Just a coincidence, and no exposure on here buddy. Sometimes it just works out that way.

I wasn't exposing, they always know you're dealing from the bottom, I should have cleared that up in the original post.

He never said it was anything more than a coincidence. And I believe he was describing the effect of the trick, not the method.

Yeah he explained that quite well before you posted. But look at the title of the thread. The question in it made me think he might not think it was a coincidence. That's why I responded as I did.

I just thought the title sounded cool, I know it was a coincidence, albeit a cool one!

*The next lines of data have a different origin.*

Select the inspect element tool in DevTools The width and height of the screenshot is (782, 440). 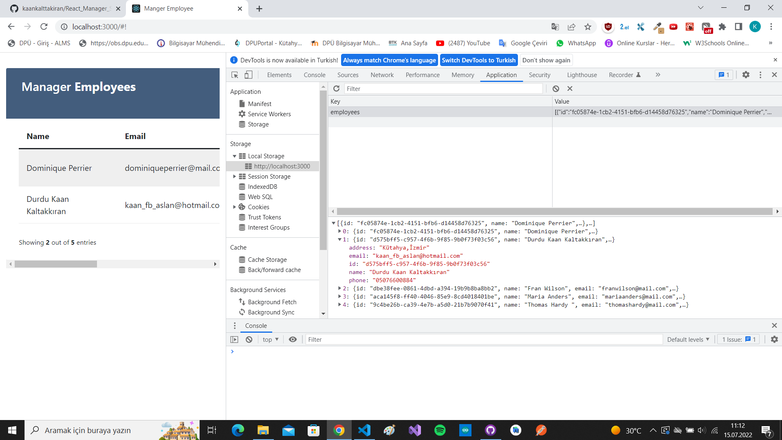[234, 75]
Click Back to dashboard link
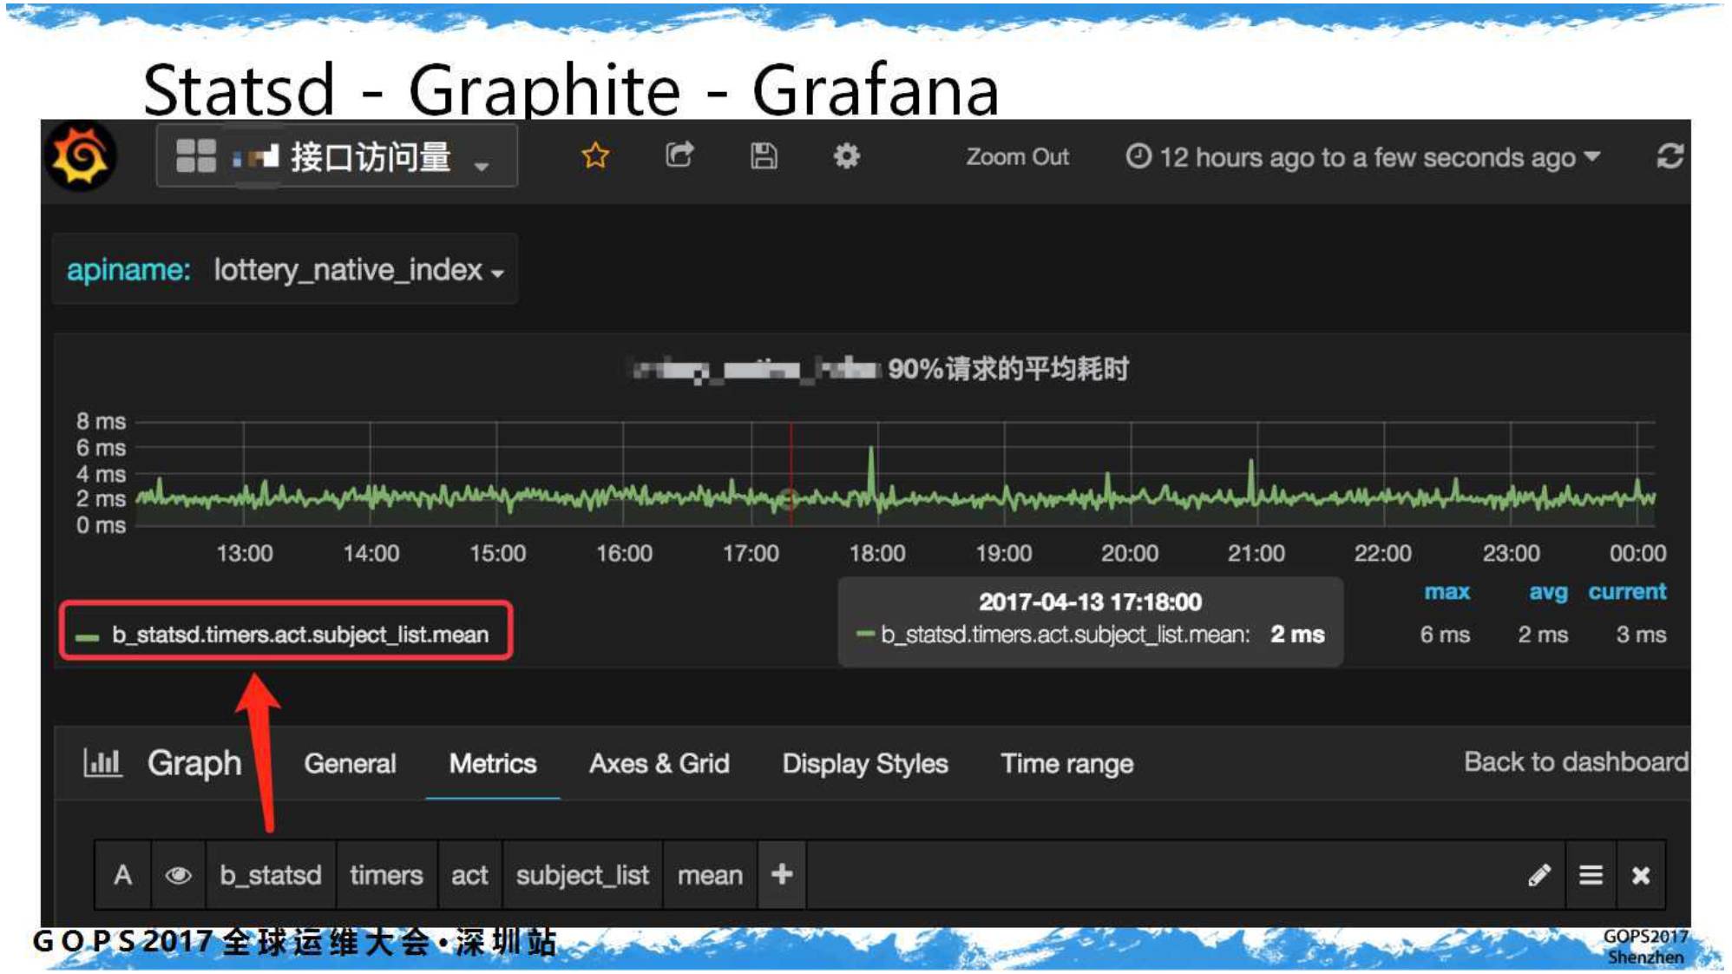The height and width of the screenshot is (974, 1732). (1575, 761)
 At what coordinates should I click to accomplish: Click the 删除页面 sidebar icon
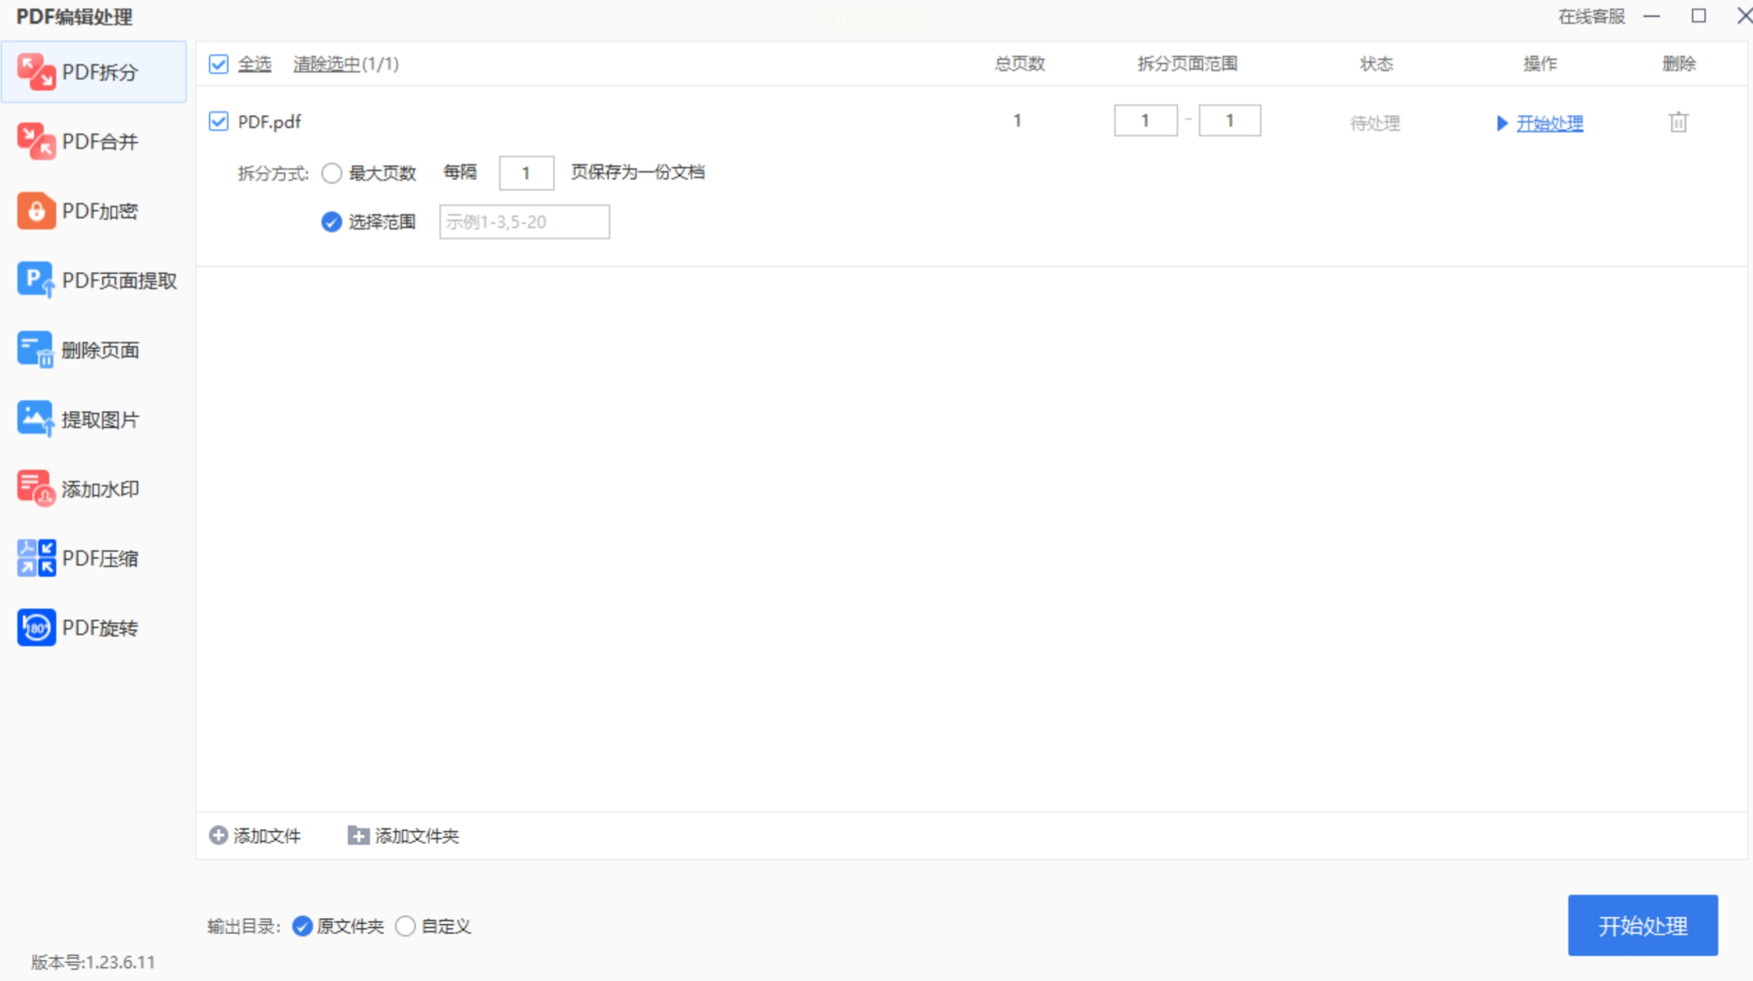click(x=35, y=350)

I agree, it was most definitely just a coincidence. Assuming that every spectator randomly selects one card,* then the probability of them selecting the force card is 1/52, which is about 2%. Thus, you could expect this to happen about once every 50 times you perform this trick.

~ Kyle

* As people are more prone to picking more recognizable cards, such as the ace of spades or hearts, as opposed to say the 4 of clubs, I doubt the distribution is truly random. Consequently, if your force card is an ace or king, chances are that the probability would be slightly higher than 1/52.

Indeed, I've thought about all of that. From now on, when I do the effect, I'm going to use an "off" card and see if it ever happens again. I love it when things just go your way though!!

The first section works out, of course, only if you keep using the same card

Strangely enough, although counter-intuitive at first, this is actually not the case -- you could choose a different force card every time and, assuming the spectators' choices are truly random, the probability remains the same. This is because the probabilities of each event are independent (i.e. each individual outcome has no influence on past/future events). Thus, regardless of the choice of the force card, one could expect a random spectator to choose it about 2% of the time.

Another way of looking at the problem is to consider the following related problem. Suppose we randomly shuffle a 52 card deck and predict that the top card will be the ace of spades. Because the shuffle is random, the probability that the top card will be the ace of spades is 1/52... but there is nothing special about the ace of spades -- the probability that any given card will be on top is 1/52. So the probability that any card we choose will end up on top is 1/52, and hence we should expect this to happen about 2% of the time.

~ Kyle

P.S. Curiously enough, in the above exercise, there is nothing special about the position of the top card either... we could change our chosen position and the outcome would remain the same!

Would it not be that you must randomly choose a card out of 52 and they as well meaning they have to choose the same one you chose (both random)? That would make it so that you'd have to multiply those two probabilities together to get something like a 0.03% chance of it working instead of 2%? I could be wrong I've been away from combinatorics and probabilities for a while.

I was thinking about that too for awhile before I posted... however, I do not think this is the case because the force card (whatever it's position or value be) is known.

For example, suppose I have a (fair) quarter in my pocket, of which I have drawn an "X" on one side. The probability that you will guess which side has the "X" on it is 1/2, not 1/4, regardless of whether or not I randomly choose which side to mark.

Regards,
Kyle

Very true, I agree with that logic.